Der neue Zentralbahnhof liegt in der Nähe des alten Südbahnhofs, dessen ungemein schäbiger Bau mit dem venezianischen Marcus-Löwen in der Halle - hier gingen und gehen die Züge nach Norditalien ab - einen der kuriosesten Bahnhöfe der Welt bildet, einen Doppelkopfbahnhof: Es sind in Wahrheit zwei Bahnhöfe, im beinahe rechten Winkel sind die Enden von Südbahn und Ostbahn angeordnet.

Hier wird man auch die alte Nordbahn von Brünn und Prag einspeisen.

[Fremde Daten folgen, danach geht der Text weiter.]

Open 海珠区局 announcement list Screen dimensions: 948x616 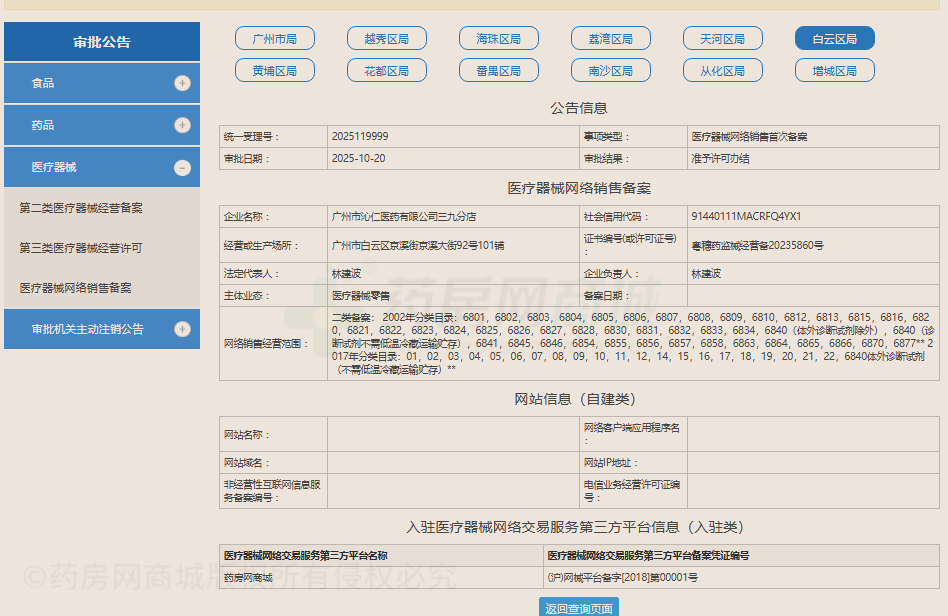point(498,38)
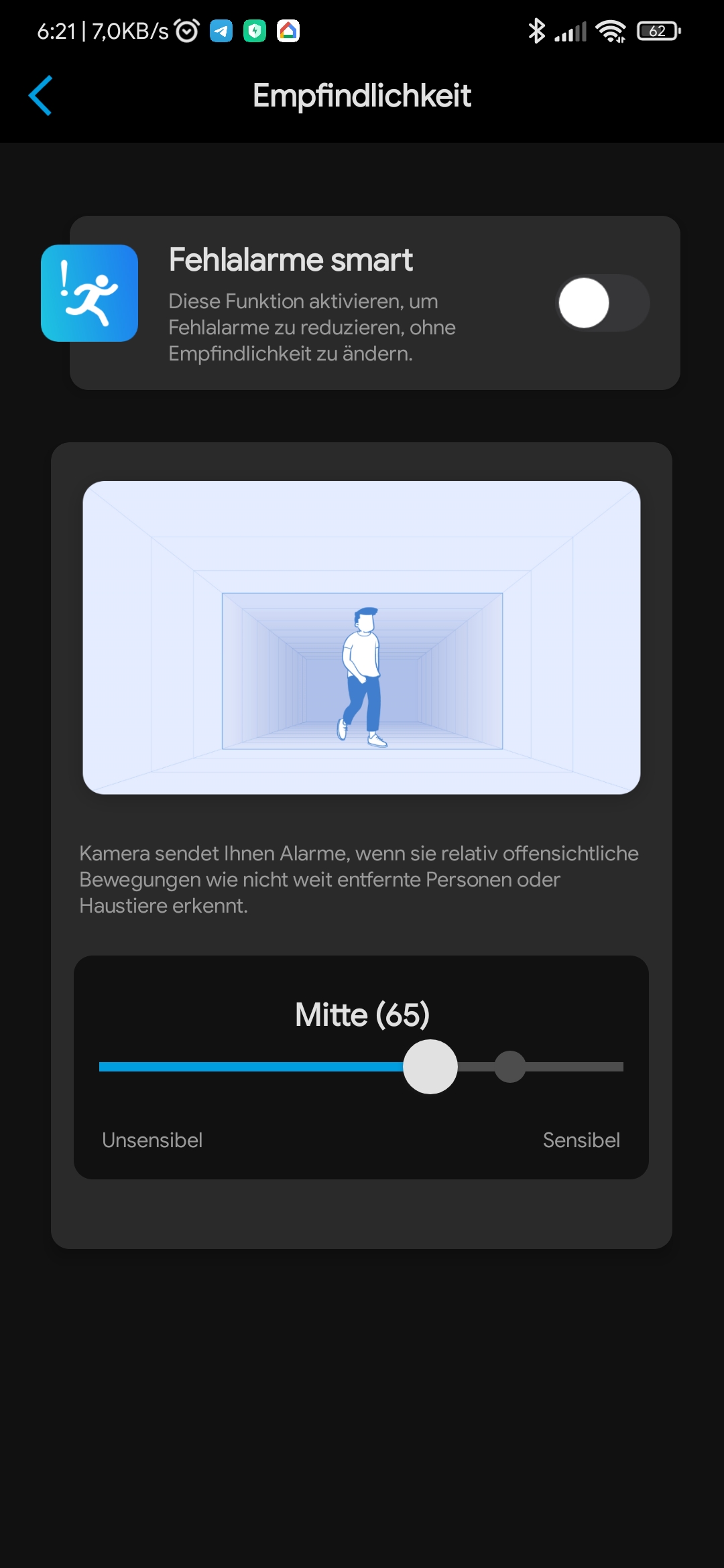Screen dimensions: 724x1568
Task: Tap the Mitte (65) sensitivity value
Action: [x=362, y=1015]
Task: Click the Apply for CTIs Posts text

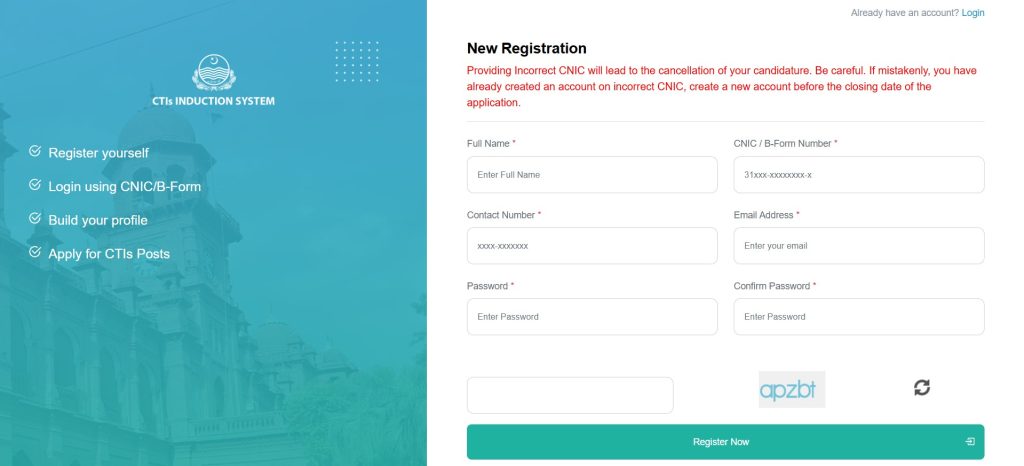Action: pos(109,254)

Als einziger Kopfbahnhof wird der nördlich gelegene Franz-Josefs-Bahnhof bleiben. Seit der legendäre Vindobona, der ,,politische'' Zug zwischen Wien und dem einstigen DDR-amtlichen Ostberliner Zentralbahnhof Lichtenberg, hier nicht mehr einläuft und über Prag und Brünn geführt wird, hat die Franz-Josefs-Bahn nur noch regionale Bedeutung.

Heute noch sind die Mythen der Wiener Zugmisere beliebte Bestandteile von Reiseberichten und Stadtplanerklagen. Nicht mehr lange. Der Bau des neuen Wiener Zentralbahnhofs - 2013 soll er in Betrieb gehen - ist der mit Händen zu greifende, auf Schienen verlegte Wandel der Zeiten. Das austro-ungarische Imperium hat sein letztes Recht verloren, nämlich zumindest verkehrstechnisch Anfang und Ende allen Reisens in Mitteleuropa zu sein.